かま》で、すっと翳《さ》す、姿は好いね。処をだよ。……呼べば軒下まで俥《くるま》の自由につく処を、「お俥。」となぜいわない。「お傘。」と来ては、茶屋めが、お互の懐中《ふところ》を見透かした、俥賃なし、と睨《にら》んだり、と思ったから、そこは意地だよ、見得もありか、土手まで雪見だ、と仲之町で袖を払った。」
「私は、すぼめた。」
「ははは、借りものだっけな、皮肉をいうなよ。息子はおとなしく内輪が好い。がつらつら思うに、茶屋の帳場は婆さんか、痘痕《あばた》の亭主に限ります。もっともそれじゃ、繁昌はしまいがね。早いから女中はまだ鼾《いびき》で居る。名代の女房の色っぽいのが、長火鉢の帳場奥から、寝乱れながら、艶々とした円髷《まるまげ》で、脛《はぎ》も白やかに起きてよ、達手巻《だてまき》ばかり、引掛《ひっか》けた羽織の裏にも起居《たちい》の膝にも、浅黄縮緬《あさぎちりめん》がちらちらしているんだ。

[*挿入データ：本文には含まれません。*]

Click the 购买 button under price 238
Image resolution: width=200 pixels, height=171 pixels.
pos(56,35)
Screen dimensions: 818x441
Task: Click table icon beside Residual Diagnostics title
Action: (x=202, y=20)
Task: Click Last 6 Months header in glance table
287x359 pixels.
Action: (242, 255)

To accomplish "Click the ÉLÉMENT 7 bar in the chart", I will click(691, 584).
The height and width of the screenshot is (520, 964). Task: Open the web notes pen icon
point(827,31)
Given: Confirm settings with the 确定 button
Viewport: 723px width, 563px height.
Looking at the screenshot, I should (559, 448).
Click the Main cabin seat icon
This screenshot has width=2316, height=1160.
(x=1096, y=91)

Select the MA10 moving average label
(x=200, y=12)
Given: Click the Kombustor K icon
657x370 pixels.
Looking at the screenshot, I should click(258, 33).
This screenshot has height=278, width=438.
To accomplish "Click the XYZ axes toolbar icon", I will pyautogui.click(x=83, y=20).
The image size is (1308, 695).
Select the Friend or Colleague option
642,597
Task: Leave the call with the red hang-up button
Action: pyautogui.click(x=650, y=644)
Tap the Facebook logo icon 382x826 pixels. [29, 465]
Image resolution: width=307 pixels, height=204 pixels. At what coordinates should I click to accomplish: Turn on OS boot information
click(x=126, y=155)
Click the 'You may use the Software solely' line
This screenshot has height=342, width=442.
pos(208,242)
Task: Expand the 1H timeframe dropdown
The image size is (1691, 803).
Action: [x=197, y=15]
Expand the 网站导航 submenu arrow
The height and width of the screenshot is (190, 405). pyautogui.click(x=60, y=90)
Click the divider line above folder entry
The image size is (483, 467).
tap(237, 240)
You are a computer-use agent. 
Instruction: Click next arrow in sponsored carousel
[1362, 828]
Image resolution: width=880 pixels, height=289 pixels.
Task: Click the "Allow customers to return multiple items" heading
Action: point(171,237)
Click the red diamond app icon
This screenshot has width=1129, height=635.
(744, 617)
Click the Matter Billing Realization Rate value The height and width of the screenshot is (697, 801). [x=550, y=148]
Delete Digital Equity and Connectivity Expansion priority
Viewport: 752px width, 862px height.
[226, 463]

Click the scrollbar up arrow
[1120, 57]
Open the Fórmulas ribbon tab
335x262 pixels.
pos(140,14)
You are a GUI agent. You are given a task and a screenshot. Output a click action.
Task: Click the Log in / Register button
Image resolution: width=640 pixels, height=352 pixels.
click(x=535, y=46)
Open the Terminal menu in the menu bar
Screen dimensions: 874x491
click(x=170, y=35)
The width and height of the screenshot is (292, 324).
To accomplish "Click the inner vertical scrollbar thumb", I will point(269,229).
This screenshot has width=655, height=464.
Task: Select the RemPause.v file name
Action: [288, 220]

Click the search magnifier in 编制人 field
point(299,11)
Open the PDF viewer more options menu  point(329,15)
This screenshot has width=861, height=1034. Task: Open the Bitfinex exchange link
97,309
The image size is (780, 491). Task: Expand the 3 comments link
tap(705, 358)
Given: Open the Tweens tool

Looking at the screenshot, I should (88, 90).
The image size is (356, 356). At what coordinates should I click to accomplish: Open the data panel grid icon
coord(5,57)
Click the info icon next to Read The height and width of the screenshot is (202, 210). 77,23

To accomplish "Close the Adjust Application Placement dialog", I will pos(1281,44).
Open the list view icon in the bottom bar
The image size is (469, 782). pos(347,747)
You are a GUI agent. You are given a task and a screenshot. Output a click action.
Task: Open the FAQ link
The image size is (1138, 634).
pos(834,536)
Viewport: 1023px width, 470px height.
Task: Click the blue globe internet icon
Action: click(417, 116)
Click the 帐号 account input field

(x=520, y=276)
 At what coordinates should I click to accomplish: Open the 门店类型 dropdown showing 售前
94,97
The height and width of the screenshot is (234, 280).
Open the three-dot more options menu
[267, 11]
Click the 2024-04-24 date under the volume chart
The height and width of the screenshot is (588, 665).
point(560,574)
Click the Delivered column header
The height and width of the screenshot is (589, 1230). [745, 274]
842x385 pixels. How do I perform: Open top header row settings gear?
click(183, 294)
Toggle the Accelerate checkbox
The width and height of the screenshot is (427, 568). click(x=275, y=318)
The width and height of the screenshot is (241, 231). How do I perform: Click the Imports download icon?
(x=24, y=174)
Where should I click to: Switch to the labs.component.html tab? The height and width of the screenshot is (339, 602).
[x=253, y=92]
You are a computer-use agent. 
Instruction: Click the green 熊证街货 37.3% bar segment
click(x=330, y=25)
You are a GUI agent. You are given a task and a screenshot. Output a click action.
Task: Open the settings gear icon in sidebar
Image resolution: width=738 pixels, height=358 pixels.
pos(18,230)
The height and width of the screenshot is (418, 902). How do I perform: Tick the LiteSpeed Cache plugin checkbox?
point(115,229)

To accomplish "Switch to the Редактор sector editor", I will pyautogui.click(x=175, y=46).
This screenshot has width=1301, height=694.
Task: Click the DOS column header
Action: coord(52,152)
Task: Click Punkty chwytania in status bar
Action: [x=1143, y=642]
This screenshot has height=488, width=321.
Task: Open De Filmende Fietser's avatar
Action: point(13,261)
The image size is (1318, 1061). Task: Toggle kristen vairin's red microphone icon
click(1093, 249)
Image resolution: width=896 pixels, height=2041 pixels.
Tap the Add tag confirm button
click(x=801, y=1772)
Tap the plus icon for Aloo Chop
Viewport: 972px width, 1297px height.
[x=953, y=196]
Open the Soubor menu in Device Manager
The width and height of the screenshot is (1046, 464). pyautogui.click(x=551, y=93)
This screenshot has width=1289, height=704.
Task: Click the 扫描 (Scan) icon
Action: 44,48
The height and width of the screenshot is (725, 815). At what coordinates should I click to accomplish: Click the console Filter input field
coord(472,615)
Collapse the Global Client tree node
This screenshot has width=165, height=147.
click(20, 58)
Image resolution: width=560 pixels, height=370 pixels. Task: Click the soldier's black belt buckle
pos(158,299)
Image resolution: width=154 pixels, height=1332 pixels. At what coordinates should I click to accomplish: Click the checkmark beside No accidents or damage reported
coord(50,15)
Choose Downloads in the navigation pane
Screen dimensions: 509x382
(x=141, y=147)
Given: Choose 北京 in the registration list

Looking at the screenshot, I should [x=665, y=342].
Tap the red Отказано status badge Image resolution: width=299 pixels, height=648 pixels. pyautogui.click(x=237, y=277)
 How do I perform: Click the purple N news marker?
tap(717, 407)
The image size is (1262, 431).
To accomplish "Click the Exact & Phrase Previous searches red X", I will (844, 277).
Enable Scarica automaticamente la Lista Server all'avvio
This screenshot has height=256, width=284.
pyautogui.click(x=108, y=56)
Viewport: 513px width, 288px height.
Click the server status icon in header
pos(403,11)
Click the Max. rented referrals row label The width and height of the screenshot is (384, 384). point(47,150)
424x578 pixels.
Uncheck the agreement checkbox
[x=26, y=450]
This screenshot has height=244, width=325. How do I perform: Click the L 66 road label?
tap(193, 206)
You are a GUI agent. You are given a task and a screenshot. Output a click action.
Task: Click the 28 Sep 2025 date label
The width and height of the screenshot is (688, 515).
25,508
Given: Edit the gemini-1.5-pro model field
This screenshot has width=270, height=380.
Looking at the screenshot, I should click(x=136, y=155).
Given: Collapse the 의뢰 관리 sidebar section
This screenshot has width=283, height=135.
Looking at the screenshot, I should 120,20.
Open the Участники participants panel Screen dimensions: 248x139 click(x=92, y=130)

」……
二十三
つれづれ草の作者に音が似ているから、法師とも人が呼ぶ、弦光法師は、盃《さかずき》を置き息をついて、
「しかも件《くだん》の艶なのが、あまつさえ大概番傘の処を、その浅黄をからめた白い手で、蛇目傘《じゃのめ》と来た。祝儀なしに借りられますか。且つまたこれを返す時の入費が可恐《おそろ》しい。ここしばらくあてなしなんだからね。」
「そこで、雪の落人《おちゅうど》となったんだね。私は見得も外聞も要らない。なぜ、この降るのに傘を借りないだろうと、途中では怨んだけれど、外套の頭巾をはずして被《かぶ》せてくれたのには感謝した、烏帽子《えぼし》をつけたようで景気が直った。」
「白く群がる朝返りの中で、土手を下りた処だったな。その頭巾の紐をしめながらどこで覚えたか――一段と烏帽子が似合いて候。――と器用な息子だ。しかも節なしはありがたかった。やがて静の前に逢わせたいよ。」
「静といえば。」
「乗出すなよ。こいつ、昨夜《ゆうべ》の遊女《おいらん》か。」
「そんなものは名も知らない。てんで顔を見せないんだから。」
「自棄《やけ》をいうなよ、そこが息子の辛抱どころだ。その遊女《おんな》に、馴染《なじみ》をつけて、このぬし辻町様(おん箸入)に、象牙が入って、蝶足の膳につかなくっちゃ。……もっともこの箸、万客に通ずる事は、口紅と同じだがね、ははは。」